## WHAT THE TASK REQUIRES
Without any omission, reproduce the records that follow.

## RECORDS SHOWN

......

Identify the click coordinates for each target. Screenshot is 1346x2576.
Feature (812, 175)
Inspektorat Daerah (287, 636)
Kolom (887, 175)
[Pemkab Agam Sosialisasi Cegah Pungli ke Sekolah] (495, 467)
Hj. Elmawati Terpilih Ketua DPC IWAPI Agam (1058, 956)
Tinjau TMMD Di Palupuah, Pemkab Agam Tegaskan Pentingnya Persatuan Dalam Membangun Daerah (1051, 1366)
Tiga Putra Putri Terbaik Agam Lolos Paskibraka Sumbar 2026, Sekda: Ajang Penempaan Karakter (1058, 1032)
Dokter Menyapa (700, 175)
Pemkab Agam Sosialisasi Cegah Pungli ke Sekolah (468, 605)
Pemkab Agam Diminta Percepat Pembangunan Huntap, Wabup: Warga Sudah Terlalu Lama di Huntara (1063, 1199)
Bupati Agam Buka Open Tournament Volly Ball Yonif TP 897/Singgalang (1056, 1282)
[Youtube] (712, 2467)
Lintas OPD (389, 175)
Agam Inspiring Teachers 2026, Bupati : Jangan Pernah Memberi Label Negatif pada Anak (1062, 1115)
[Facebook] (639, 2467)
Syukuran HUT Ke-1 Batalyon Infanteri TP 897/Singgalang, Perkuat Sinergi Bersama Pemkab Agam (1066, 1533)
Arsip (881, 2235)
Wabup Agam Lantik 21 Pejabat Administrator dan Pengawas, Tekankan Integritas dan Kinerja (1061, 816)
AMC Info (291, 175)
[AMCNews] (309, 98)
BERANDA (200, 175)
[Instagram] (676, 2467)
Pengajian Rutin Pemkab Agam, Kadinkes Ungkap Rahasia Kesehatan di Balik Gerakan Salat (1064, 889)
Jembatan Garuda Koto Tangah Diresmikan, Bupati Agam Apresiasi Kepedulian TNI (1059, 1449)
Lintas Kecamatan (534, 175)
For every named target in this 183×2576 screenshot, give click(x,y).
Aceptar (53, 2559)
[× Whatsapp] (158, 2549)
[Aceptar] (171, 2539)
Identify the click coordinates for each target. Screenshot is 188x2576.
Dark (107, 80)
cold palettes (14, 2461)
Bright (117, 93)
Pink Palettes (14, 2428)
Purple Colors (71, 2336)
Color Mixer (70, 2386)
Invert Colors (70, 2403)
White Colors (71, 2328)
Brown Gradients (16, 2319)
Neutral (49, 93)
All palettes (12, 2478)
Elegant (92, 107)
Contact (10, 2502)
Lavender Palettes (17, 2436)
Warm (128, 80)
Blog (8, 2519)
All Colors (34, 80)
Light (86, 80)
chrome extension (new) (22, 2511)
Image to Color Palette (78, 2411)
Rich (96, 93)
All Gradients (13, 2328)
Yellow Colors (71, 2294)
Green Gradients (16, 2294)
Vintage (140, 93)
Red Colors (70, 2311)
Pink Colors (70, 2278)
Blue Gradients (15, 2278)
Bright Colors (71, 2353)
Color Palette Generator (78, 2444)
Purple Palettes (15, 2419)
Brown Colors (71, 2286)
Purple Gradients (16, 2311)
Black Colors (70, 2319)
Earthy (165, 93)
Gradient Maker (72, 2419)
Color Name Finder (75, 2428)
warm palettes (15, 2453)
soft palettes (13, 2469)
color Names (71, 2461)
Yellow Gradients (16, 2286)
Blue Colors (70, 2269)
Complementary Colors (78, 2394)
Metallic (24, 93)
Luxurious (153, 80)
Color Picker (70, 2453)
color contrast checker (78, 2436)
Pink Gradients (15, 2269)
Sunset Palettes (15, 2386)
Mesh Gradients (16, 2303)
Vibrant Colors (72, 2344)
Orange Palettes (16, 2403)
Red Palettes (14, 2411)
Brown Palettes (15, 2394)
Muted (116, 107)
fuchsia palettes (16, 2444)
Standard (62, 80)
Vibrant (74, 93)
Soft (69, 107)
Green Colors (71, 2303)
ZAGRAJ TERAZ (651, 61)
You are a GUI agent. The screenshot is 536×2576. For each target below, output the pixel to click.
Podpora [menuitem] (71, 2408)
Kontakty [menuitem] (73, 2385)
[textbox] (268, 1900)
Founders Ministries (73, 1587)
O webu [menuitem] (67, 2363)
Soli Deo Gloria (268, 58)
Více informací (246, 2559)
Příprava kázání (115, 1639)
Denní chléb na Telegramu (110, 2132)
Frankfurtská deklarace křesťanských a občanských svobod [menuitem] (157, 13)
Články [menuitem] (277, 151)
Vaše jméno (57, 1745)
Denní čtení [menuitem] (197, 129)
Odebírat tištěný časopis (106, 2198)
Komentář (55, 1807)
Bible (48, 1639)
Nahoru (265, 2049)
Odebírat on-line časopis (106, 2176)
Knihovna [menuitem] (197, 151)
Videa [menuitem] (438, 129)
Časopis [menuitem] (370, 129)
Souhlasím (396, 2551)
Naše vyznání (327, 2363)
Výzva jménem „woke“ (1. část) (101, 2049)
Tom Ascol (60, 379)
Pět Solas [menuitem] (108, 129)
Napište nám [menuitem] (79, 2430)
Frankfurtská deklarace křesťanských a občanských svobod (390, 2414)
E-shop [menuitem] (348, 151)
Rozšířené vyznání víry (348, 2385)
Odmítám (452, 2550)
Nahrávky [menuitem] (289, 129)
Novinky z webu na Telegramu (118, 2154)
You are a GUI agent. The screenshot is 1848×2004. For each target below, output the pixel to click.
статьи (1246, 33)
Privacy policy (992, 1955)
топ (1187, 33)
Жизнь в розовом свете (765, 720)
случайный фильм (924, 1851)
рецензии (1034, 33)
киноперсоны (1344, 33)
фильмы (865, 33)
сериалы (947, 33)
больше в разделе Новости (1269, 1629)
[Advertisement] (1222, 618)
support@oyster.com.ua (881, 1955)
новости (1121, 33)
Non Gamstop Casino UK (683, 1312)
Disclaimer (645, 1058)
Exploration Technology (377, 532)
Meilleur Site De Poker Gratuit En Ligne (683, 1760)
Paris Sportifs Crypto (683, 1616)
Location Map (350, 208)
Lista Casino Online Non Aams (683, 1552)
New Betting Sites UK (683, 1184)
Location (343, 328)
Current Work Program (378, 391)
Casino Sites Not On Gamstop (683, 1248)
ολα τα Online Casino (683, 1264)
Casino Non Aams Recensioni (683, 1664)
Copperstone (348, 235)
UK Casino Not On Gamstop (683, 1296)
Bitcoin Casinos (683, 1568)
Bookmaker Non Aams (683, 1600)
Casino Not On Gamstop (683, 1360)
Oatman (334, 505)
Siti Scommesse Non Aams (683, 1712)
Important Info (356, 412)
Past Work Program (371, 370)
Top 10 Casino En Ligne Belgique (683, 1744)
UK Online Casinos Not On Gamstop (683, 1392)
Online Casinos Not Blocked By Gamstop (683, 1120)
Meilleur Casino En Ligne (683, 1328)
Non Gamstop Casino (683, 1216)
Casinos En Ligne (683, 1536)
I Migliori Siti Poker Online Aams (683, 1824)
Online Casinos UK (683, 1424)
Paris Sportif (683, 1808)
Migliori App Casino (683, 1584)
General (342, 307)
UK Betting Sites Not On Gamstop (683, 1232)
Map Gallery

......

## EXPECTED ANSWER
Identify the click coordinates for each target. Screenshot is 1346x2576.
Feature (812, 175)
Inspektorat Daerah (287, 636)
Kolom (887, 175)
[Pemkab Agam Sosialisasi Cegah Pungli ke Sekolah] (495, 467)
Hj. Elmawati Terpilih Ketua DPC IWAPI Agam (1058, 956)
Tinjau TMMD Di Palupuah, Pemkab Agam Tegaskan Pentingnya Persatuan Dalam Membangun Daerah (1051, 1366)
Tiga Putra Putri Terbaik Agam Lolos Paskibraka Sumbar 2026, Sekda: Ajang Penempaan Karakter (1058, 1032)
Dokter Menyapa (700, 175)
Pemkab Agam Sosialisasi Cegah Pungli ke Sekolah (468, 605)
Pemkab Agam Diminta Percepat Pembangunan Huntap, Wabup: Warga Sudah Terlalu Lama di Huntara (1063, 1199)
Bupati Agam Buka Open Tournament Volly Ball Yonif TP 897/Singgalang (1056, 1282)
[Youtube] (712, 2467)
Lintas OPD (389, 175)
Agam Inspiring Teachers 2026, Bupati : Jangan Pernah Memberi Label Negatif pada Anak (1062, 1115)
[Facebook] (639, 2467)
Syukuran HUT Ke-1 Batalyon Infanteri TP 897/Singgalang, Perkuat Sinergi Bersama Pemkab Agam (1066, 1533)
Arsip (881, 2235)
Wabup Agam Lantik 21 Pejabat Administrator dan Pengawas, Tekankan Integritas dan Kinerja (1061, 816)
AMC Info (291, 175)
[AMCNews] (309, 98)
BERANDA (200, 175)
[Instagram] (676, 2467)
Pengajian Rutin Pemkab Agam, Kadinkes Ungkap Rahasia Kesehatan di Balik Gerakan Salat (1064, 889)
Jembatan Garuda Koto Tangah Diresmikan, Bupati Agam Apresiasi Kepedulian TNI (1059, 1449)
Lintas Kecamatan (534, 175)
For every named target in this 183×2576 screenshot, give click(x,y).
Aceptar (53, 2559)
[× Whatsapp] (158, 2549)
[Aceptar] (171, 2539)
Identify the click coordinates for each target. Screenshot is 188x2576.
Dark (107, 80)
cold palettes (14, 2461)
Bright (117, 93)
Pink Palettes (14, 2428)
Purple Colors (71, 2336)
Color Mixer (70, 2386)
Invert Colors (70, 2403)
White Colors (71, 2328)
Brown Gradients (16, 2319)
Neutral (49, 93)
All palettes (12, 2478)
Elegant (92, 107)
Contact (10, 2502)
Lavender Palettes (17, 2436)
Warm (128, 80)
Blog (8, 2519)
All Colors (34, 80)
Light (86, 80)
chrome extension (new) (22, 2511)
Image to Color Palette (78, 2411)
Rich (96, 93)
All Gradients (13, 2328)
Yellow Colors (71, 2294)
Green Gradients (16, 2294)
Vintage (140, 93)
Red Colors (70, 2311)
Pink Colors (70, 2278)
Blue Gradients (15, 2278)
Bright Colors (71, 2353)
Color Palette Generator (78, 2444)
Purple Palettes (15, 2419)
Brown Colors (71, 2286)
Purple Gradients (16, 2311)
Black Colors (70, 2319)
Earthy (165, 93)
Gradient Maker (72, 2419)
Color Name Finder (75, 2428)
warm palettes (15, 2453)
soft palettes (13, 2469)
color Names (71, 2461)
Yellow Gradients (16, 2286)
Blue Colors (70, 2269)
Complementary Colors (78, 2394)
Metallic (24, 93)
Luxurious (153, 80)
Color Picker (70, 2453)
color contrast checker (78, 2436)
Pink Gradients (15, 2269)
Sunset Palettes (15, 2386)
Mesh Gradients (16, 2303)
Vibrant Colors (72, 2344)
Orange Palettes (16, 2403)
Red Palettes (14, 2411)
Brown Palettes (15, 2394)
Muted (116, 107)
fuchsia palettes (16, 2444)
Standard (62, 80)
Vibrant (74, 93)
Soft (69, 107)
Green Colors (71, 2303)
ZAGRAJ TERAZ (651, 61)
You are a GUI agent. The screenshot is 536×2576. For each target below, output the pixel to click.
Podpora [menuitem] (71, 2408)
Kontakty [menuitem] (73, 2385)
[textbox] (268, 1900)
Founders Ministries (73, 1587)
O webu [menuitem] (67, 2363)
Soli Deo Gloria (268, 58)
Více informací (246, 2559)
Příprava kázání (115, 1639)
Denní chléb na Telegramu (110, 2132)
Frankfurtská deklarace křesťanských a občanských svobod [menuitem] (157, 13)
Články [menuitem] (277, 151)
Vaše jméno (57, 1745)
Denní čtení [menuitem] (197, 129)
Odebírat tištěný časopis (106, 2198)
Komentář (55, 1807)
Bible (48, 1639)
Nahoru (265, 2049)
Odebírat on-line časopis (106, 2176)
Knihovna [menuitem] (197, 151)
Videa [menuitem] (438, 129)
Časopis [menuitem] (370, 129)
Souhlasím (396, 2551)
Naše vyznání (327, 2363)
Výzva jménem „woke“ (1. část) (101, 2049)
Tom Ascol (60, 379)
Pět Solas [menuitem] (108, 129)
Napište nám [menuitem] (79, 2430)
Frankfurtská deklarace křesťanských a občanských svobod (390, 2414)
E-shop [menuitem] (348, 151)
Rozšířené vyznání víry (348, 2385)
Odmítám (452, 2550)
Nahrávky [menuitem] (289, 129)
Novinky z webu na Telegramu (118, 2154)
You are a GUI agent. The screenshot is 1848×2004. For each target below, output the pixel to click.
статьи (1246, 33)
Privacy policy (992, 1955)
топ (1187, 33)
Жизнь в розовом свете (765, 720)
случайный фильм (924, 1851)
рецензии (1034, 33)
киноперсоны (1344, 33)
фильмы (865, 33)
сериалы (947, 33)
больше в разделе Новости (1269, 1629)
[Advertisement] (1222, 618)
support@oyster.com.ua (881, 1955)
новости (1121, 33)
Non Gamstop Casino UK (683, 1312)
Disclaimer (645, 1058)
Exploration Technology (377, 532)
Meilleur Site De Poker Gratuit En Ligne (683, 1760)
Paris Sportifs Crypto (683, 1616)
Location Map (350, 208)
Lista Casino Online Non Aams (683, 1552)
New Betting Sites UK (683, 1184)
Location (343, 328)
Current Work Program (378, 391)
Casino Sites Not On Gamstop (683, 1248)
ολα τα Online Casino (683, 1264)
Casino Non Aams Recensioni (683, 1664)
Copperstone (348, 235)
UK Casino Not On Gamstop (683, 1296)
Bitcoin Casinos (683, 1568)
Bookmaker Non Aams (683, 1600)
Casino Not On Gamstop (683, 1360)
Oatman (334, 505)
Siti Scommesse Non Aams (683, 1712)
Important Info (356, 412)
Past Work Program (371, 370)
Top 10 Casino En Ligne Belgique (683, 1744)
UK Online Casinos Not On Gamstop (683, 1392)
Online Casinos Not Blocked By Gamstop (683, 1120)
Meilleur Casino En Ligne (683, 1328)
Non Gamstop Casino (683, 1216)
Casinos En Ligne (683, 1536)
I Migliori Siti Poker Online Aams (683, 1824)
Online Casinos UK (683, 1424)
Paris Sportif (683, 1808)
Migliori App Casino (683, 1584)
General (342, 307)
UK Betting Sites Not On Gamstop (683, 1232)
Map Gallery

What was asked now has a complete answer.